Taylor talked. “My penitentiary name, yaah, Taylor. I’m ex-con.” Fiddler could hear a smattering of words and he could read the lips; he knew the words from hours of listening to them. Naturally, today Taylor was discussing The Downfall of Heavy, the Porter: “He’s here some place, the guy wha’ killed ’um. He killed by beatin’—two did. They beat ’um —Heavy—he tol’ me to make him a suit, he used to tell me that. ‘I ain’t no tailor! Screw ya! That’s my penitentiary name! I ain’t no tailor! Lissen!’ I told ’um. He was askin’ for it. I coulda told ’um in Des Moines. He was a boob! He was
booby! He oughta huv’ been in the hatch!
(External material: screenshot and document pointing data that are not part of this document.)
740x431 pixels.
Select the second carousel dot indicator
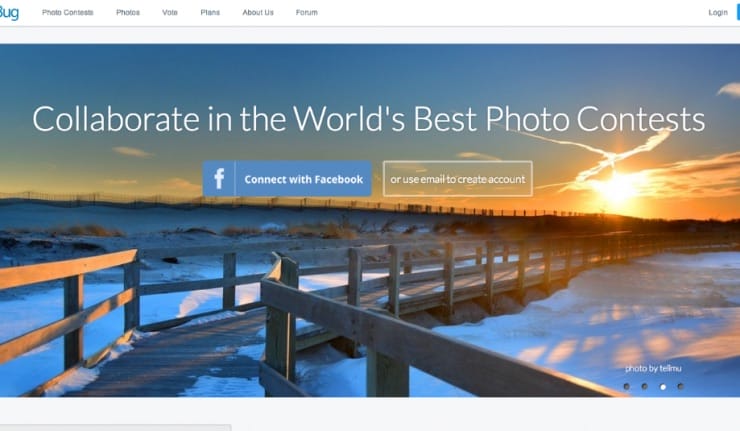tap(645, 386)
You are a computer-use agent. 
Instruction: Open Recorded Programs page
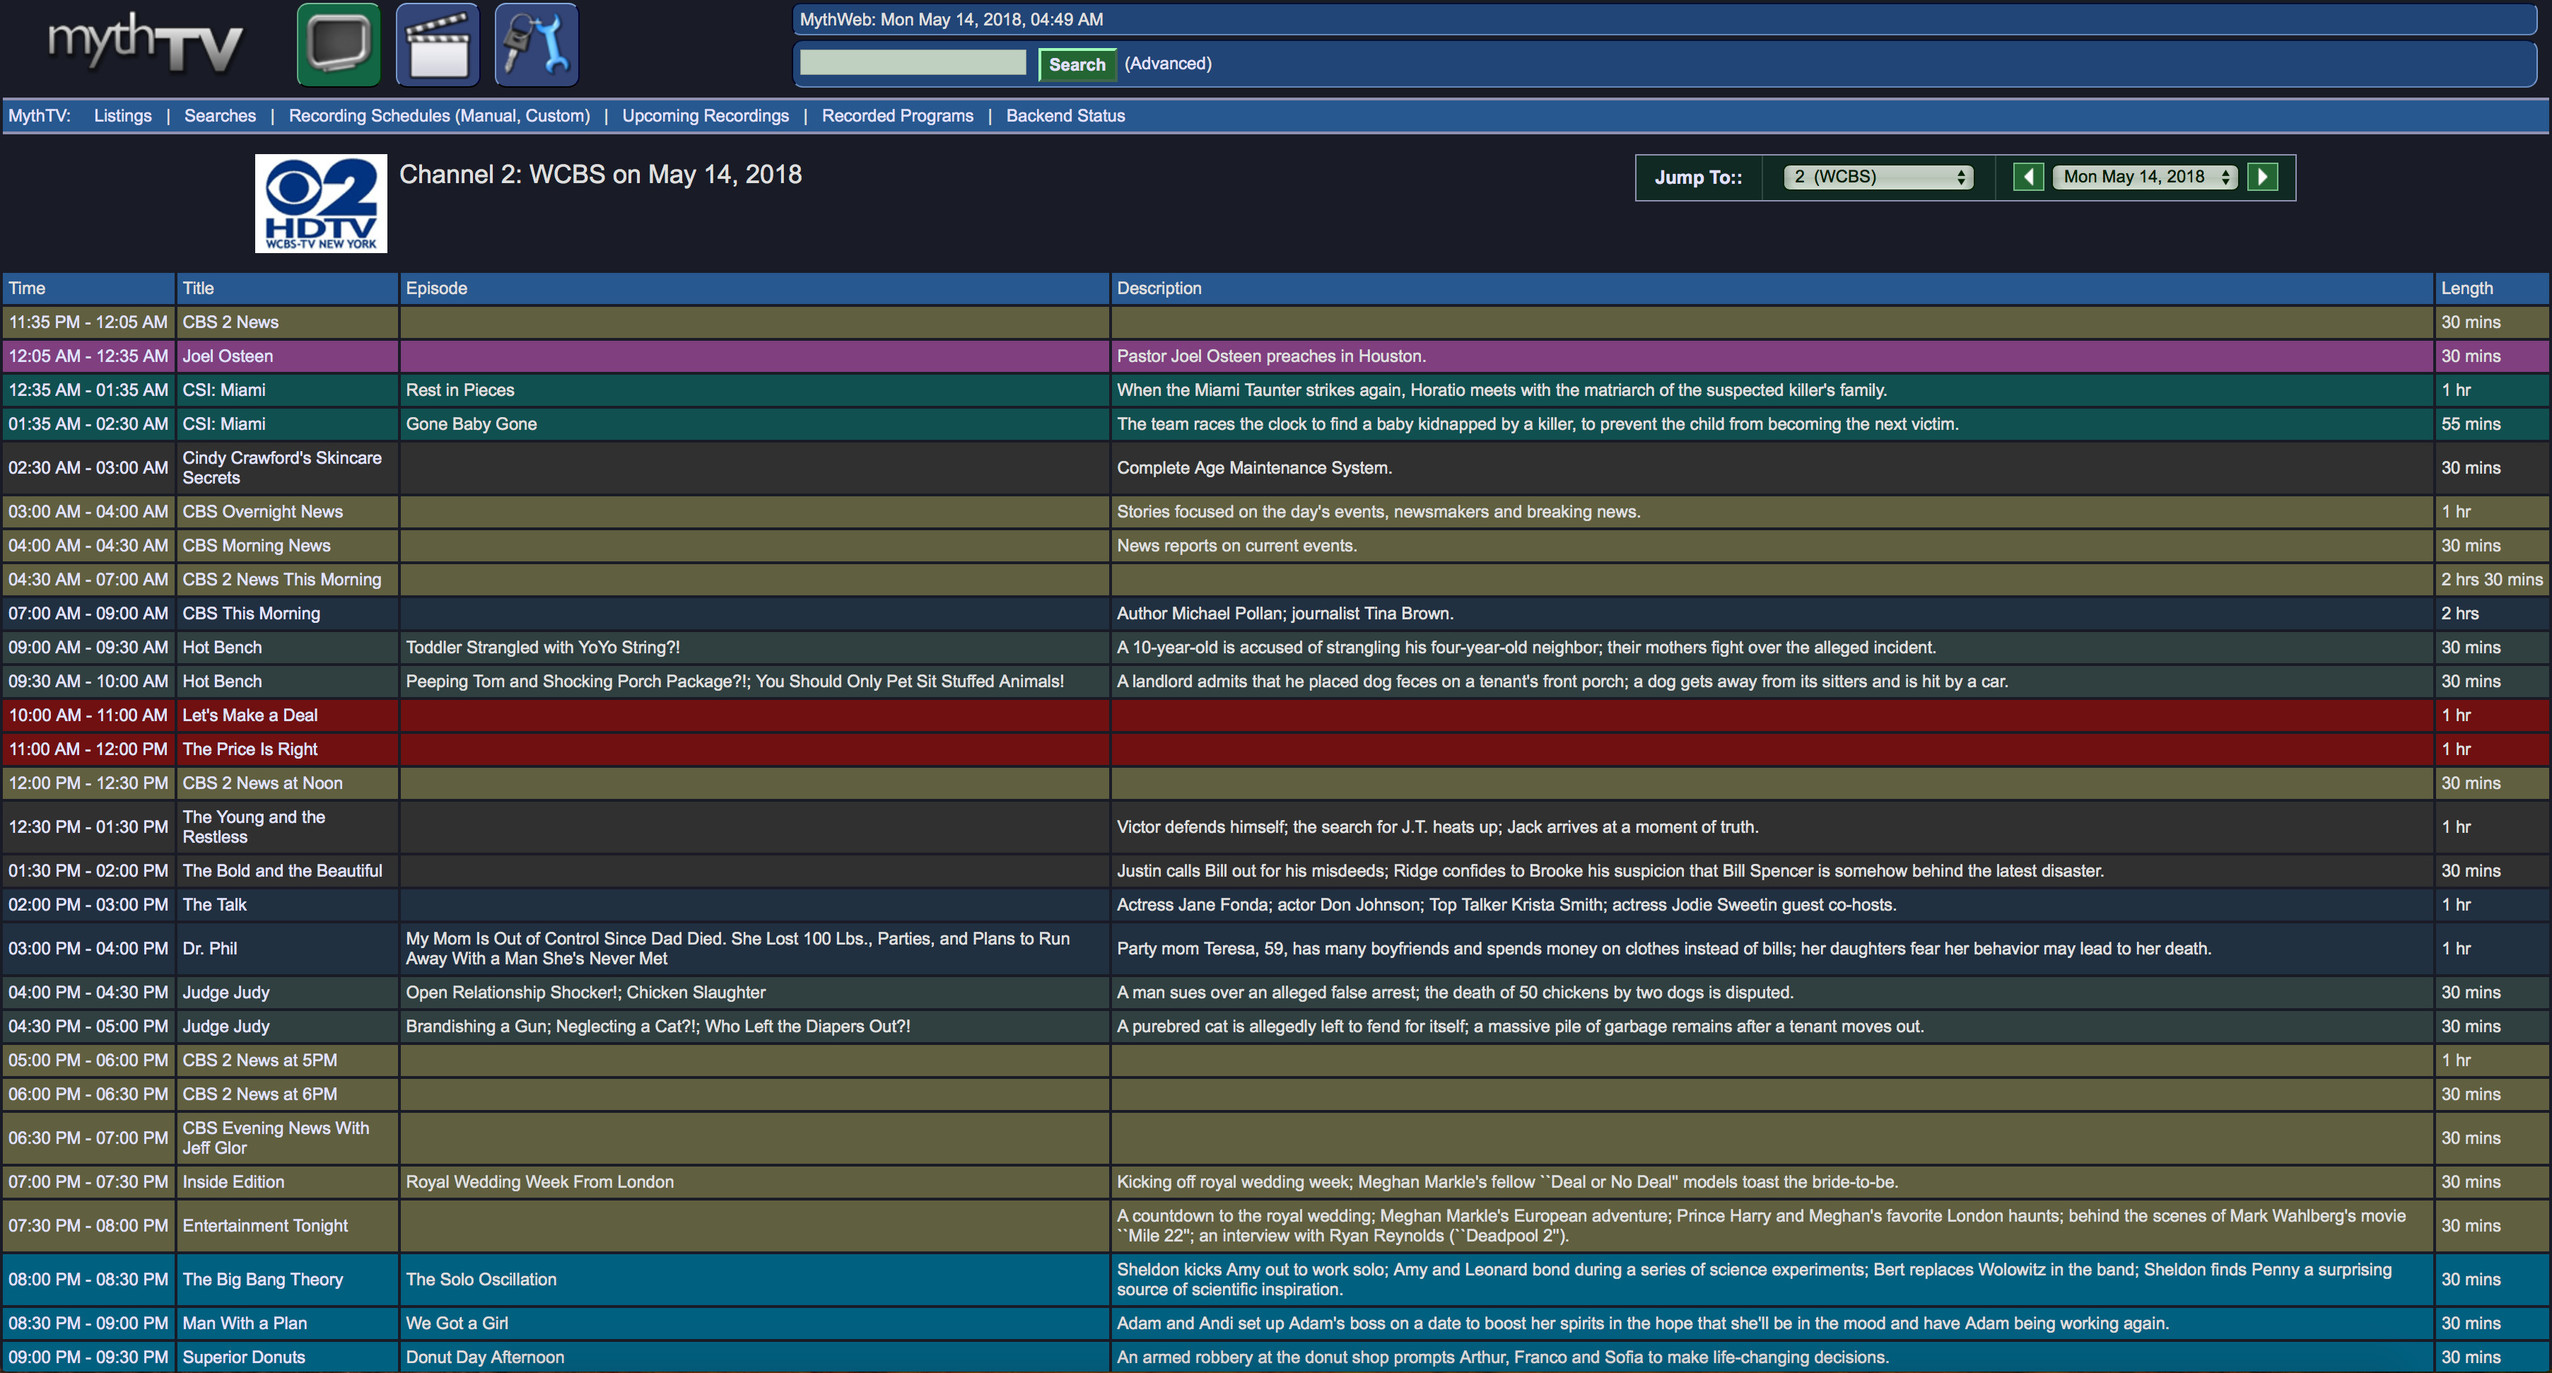pyautogui.click(x=897, y=116)
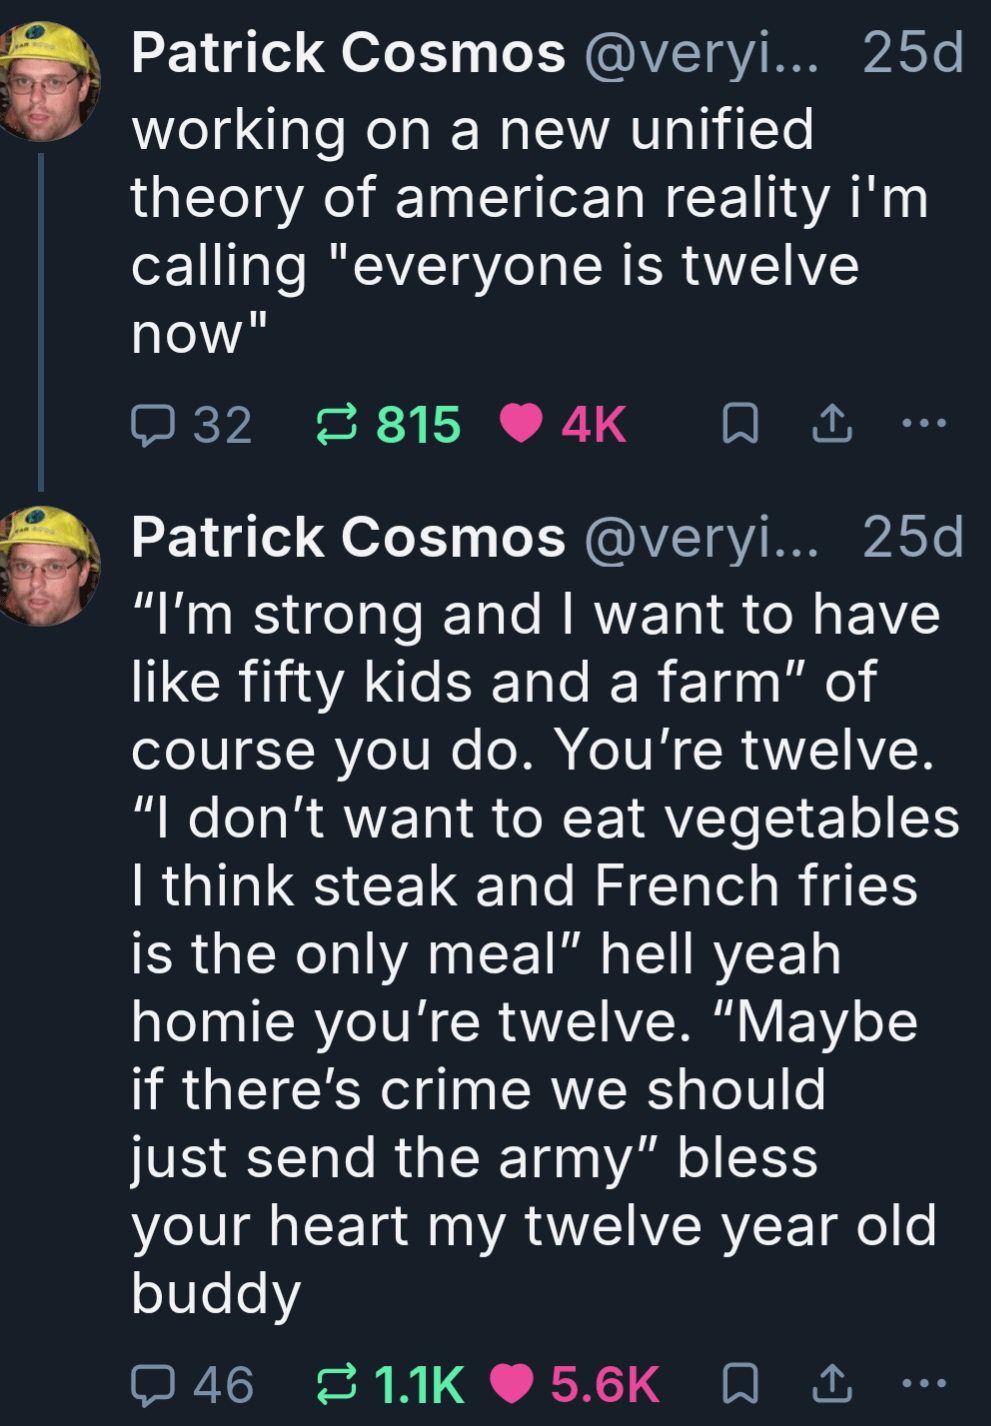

They oughta huv’ got ’um with the striped suits! ‘I’ll make ya a striped suit,’ I told ’um once time, ‘Striped!’—hah, hah, hah, hah, hah, hah, hah, yaah! ‘Ya’re a boob!’ I told ’um.”
People couldn’t stand to have that kind of thing spewed in their ear. The townies wavered back, gawking at Taylor as much as at the rhino. But every once in a while some new person would barge into the vacant space, dragging and lecturing children and not paying any attention. He’d get a load of Taylor in his ear, a real blast from behind, from ambush, and jump like a shot deer—” The guy wha’ killed ’um. He’s here some place.”—and peep around for Heavy’s murderers, for penitentiary guards, and wilt out of hearing. When one young man made the error of laughing! “Tee-hee, tee-hee all ya want!” Taylor gabbled, foaming. “Tee-hee, yaah, tee-hee! Tee-hee! Tee-hee! But they beat ’um. An’ oh they took ’um and beat ’um so the blood came out ‘uv his sides and in his ears. I saw it. They had ’um down. They took him and beat ’um. You c’n tee-hee!” Taylor threw himself on the ground, shielded his head with his arms, thrashed and struggled, made gushing motions in front of his mouth and ears. The people cleared out. They came to watch Fiddler. Taylor got up, continued working and talking to “’umself,” and Fiddler had double the crowd to cope with.
The second tiger wagon was harder to clean. The male was almost as large as Ajax and he wasn’t sitting quietly. He pawed the female and she laced him with her pretty orange paws. He was panting. Saliva bubbles showed on his chin and the ruff of fur on the back of his neck was mussed. He couldn’t stay away—traipsing back and forth, every which way, all heated up, much too big for the cage, as big as four men in a bathroom. Beautifully she snarled with ivory teeth white as the fur on her face and lips as black as the blackest stripe. Her face was round like a prize pussycat’s—the fur stuck out in a collar. She was gorgeous. When the broom blundered too near she sprang, grabbed it seemed like a yard out of the cage at Fiddler, dropped a roar like a pile driver on him. She jumped back then and bounded across the broom, turned, snapped it up but let go instantly before Fiddler could even brace for a fight. And the male kept beside her step by step, sometimes with his tongue out to lick and sometimes with that hot mouth yawned and the four tusks like thumbs ready to catch her head and hold her still. The head bobbed and the jaws that could have enclosed it glided over, flexing. She boxed his ears. She stung his nose. With her starched, prim frills of creamy fur, her orange paws and black paint-stroked, yolk-yellow body, she boxed his ears.